Written task: Output the items below verbatim, from the line containing "You are a computer-use agent. The" through the line containing "will [1010, 813].", inclusive of both.

Listed entries:

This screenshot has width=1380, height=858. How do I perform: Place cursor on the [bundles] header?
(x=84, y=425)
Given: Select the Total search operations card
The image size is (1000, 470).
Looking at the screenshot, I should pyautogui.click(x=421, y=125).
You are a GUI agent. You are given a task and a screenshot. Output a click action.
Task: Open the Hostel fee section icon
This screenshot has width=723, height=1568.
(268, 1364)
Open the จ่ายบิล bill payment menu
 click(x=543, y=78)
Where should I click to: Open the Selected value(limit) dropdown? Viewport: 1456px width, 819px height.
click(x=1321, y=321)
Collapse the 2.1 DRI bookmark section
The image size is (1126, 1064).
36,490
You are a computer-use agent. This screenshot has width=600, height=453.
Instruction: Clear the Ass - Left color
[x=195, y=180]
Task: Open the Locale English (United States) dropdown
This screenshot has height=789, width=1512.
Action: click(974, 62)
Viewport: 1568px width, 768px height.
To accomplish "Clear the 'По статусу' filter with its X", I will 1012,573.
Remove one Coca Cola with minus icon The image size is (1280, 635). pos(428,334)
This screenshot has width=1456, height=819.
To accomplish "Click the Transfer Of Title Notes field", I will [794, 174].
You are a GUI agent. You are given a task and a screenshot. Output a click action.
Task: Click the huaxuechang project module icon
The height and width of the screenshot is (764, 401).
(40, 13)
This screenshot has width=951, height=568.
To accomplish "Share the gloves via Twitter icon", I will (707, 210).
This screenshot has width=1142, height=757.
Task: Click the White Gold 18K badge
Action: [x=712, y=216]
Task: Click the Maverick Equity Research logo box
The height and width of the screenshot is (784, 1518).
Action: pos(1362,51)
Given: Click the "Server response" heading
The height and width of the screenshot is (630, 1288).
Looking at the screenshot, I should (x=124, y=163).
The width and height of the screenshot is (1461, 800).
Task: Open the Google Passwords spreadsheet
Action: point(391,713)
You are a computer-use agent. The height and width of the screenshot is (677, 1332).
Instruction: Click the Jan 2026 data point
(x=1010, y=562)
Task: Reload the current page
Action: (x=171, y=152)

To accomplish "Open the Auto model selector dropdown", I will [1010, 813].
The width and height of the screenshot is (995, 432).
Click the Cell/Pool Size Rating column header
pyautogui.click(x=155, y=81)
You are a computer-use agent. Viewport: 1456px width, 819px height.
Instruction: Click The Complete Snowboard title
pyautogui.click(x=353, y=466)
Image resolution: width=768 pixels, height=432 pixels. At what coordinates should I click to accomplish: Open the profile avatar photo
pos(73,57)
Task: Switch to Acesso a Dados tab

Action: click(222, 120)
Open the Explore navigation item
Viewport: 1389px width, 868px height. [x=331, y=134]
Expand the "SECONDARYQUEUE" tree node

Exercise answer:
You are a computer-use agent. The height and width of the screenshot is (677, 1332).
Instruction: Click the Jan 2026 data point
(x=1010, y=562)
Task: Reload the current page
Action: (x=171, y=152)

To accomplish "Open the Auto model selector dropdown", I will [1010, 813].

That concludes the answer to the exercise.